Cancer

Dépistage du cancer colorectal

Deux études cas-témoin ont fourni des données qui laissent à penser que la sigmoïdoscopie peut être efficace pour le dépistage du cancer colorectal, ses résultats étant valables pendant 10 ans (Selby et al., 1992; Newcomb et al., 1992).

Cependant, comme ce type d’étude ne permet pas d’éliminer l’effet d’un biais de sélection, il se peut qu’on ait surestimé ces avantages. Des essais sont actuellement en cours pour évaluer la sigmoïdoscopie souple et la colonoscopie pour le dépistage.

Plusieurs essais ont cherché à évaluer l’effet de la recherche de sang occulte dans les selles. Un essai mené dans le Minnesota (États Unis d’Amérique) l’a effectué une fois par an dans un groupe et tous les deux ans dans un autre. Au début, il a indiqué que le test effectué chaque année permettait de réduire la mortalité par cancer colorectal au bout d’une période d’environ 10 ans, ce qui n’était pas le cas de celui effectué tous les deux ans (Mandel et al., 1993).

Un rapport plus récent, avec un suivi allant jusqu’à 18 ans, a montré une réduction plus faible de la mortalité avec le dépistage tous les deux ans (Mandel et al., 1999). Des essais menés en Europe ont également montré une réduction de la mortalité avec le dépistage tous les deux ans (Hardcastle et al., 1996; Kronborg et al., 1996).

Il est clair qu’une difficulté majeure avec ce dépistage par la recherche de sang occulte est le manque de spécificité de la méthode, surtout si l’épreuve est réhydratée, ce qui augmente nettement les coûts du programme.

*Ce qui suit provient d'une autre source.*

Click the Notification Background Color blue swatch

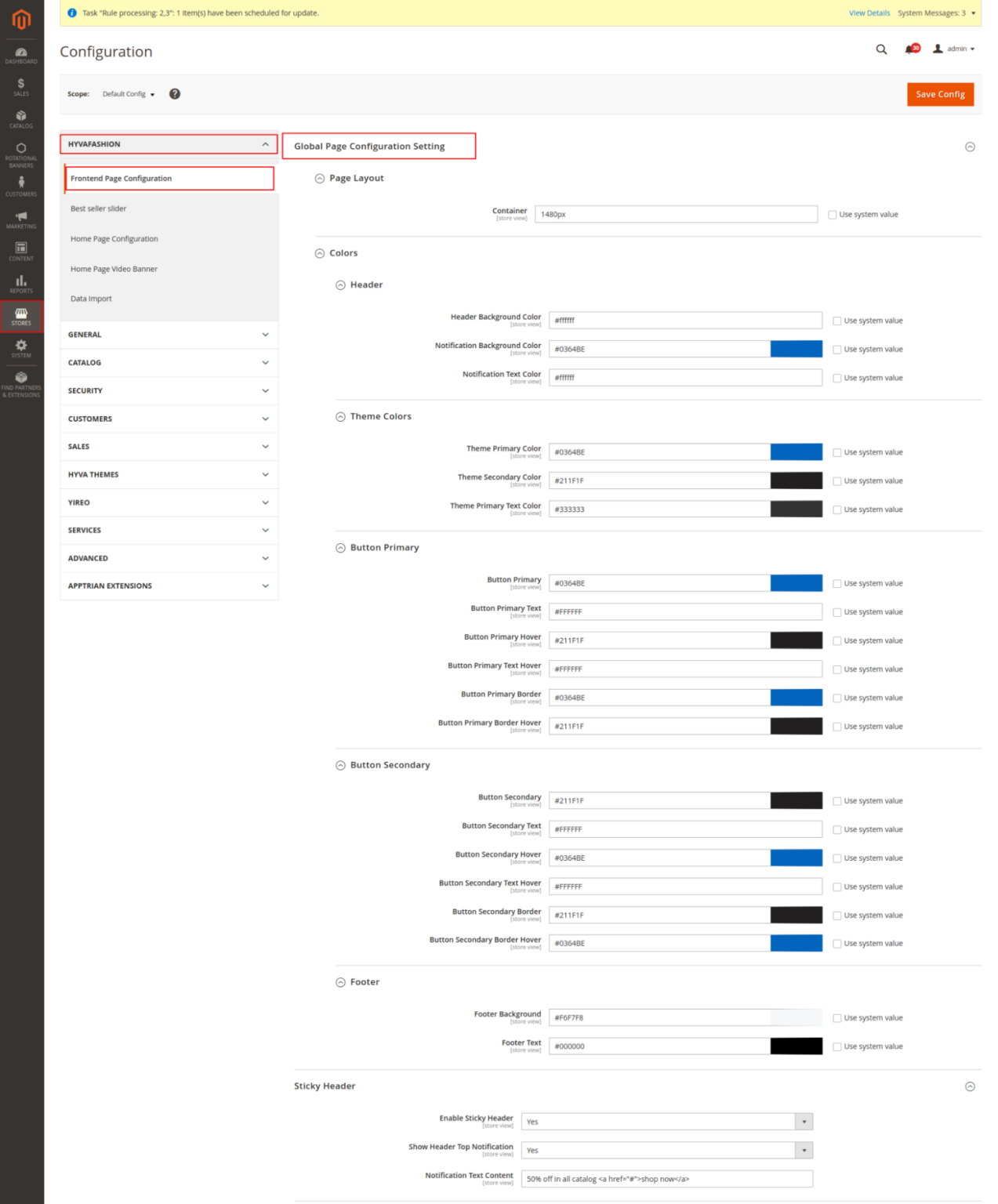(x=796, y=350)
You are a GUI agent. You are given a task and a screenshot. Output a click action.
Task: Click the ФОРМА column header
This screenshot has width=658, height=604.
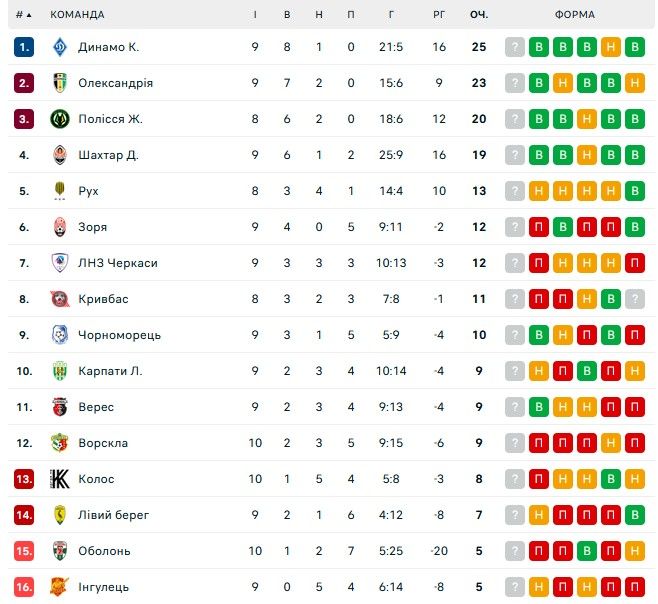click(x=574, y=15)
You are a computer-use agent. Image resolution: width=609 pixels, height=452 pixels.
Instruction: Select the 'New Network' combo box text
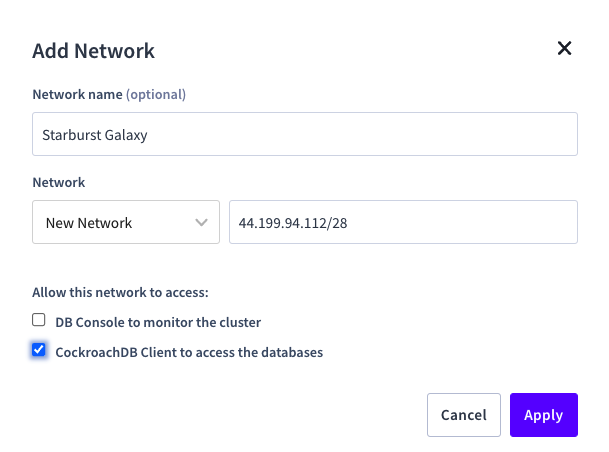[88, 223]
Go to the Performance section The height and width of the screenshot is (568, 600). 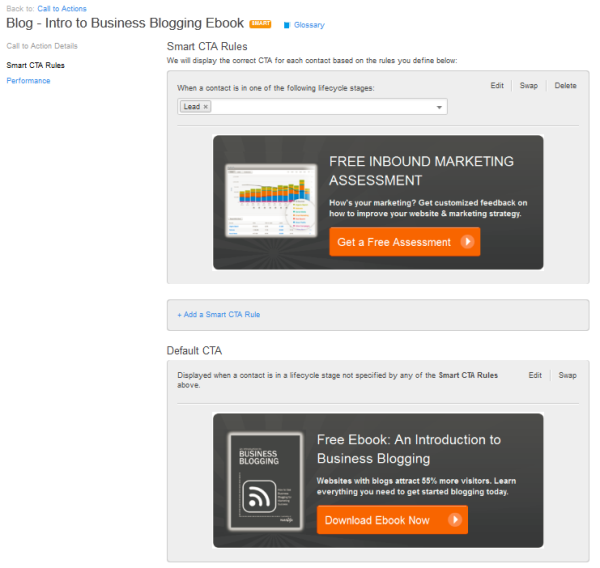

En outre, elle semble manquer de sensibilité pour détecter les adénomes.

À eux tous, les essais portant sur les épreuves de recherche de sang occulte dans les selles laissent à penser qu’après un intervalle d’environ 10 ans, il pourrait y avoir une réduction de la mortalité par cancer colorectal pouvant atteindre 20% avec un dépistage tous les deux ans, réduction qui serait plus importante si le dépistage est annuel.

Cependant, à moins de parvenir à une observance élevée, l’avantage que l’on pourrait en tirer dans la population générale serait bien moins important et sans commune mesure avec le coût du programme de dépistage.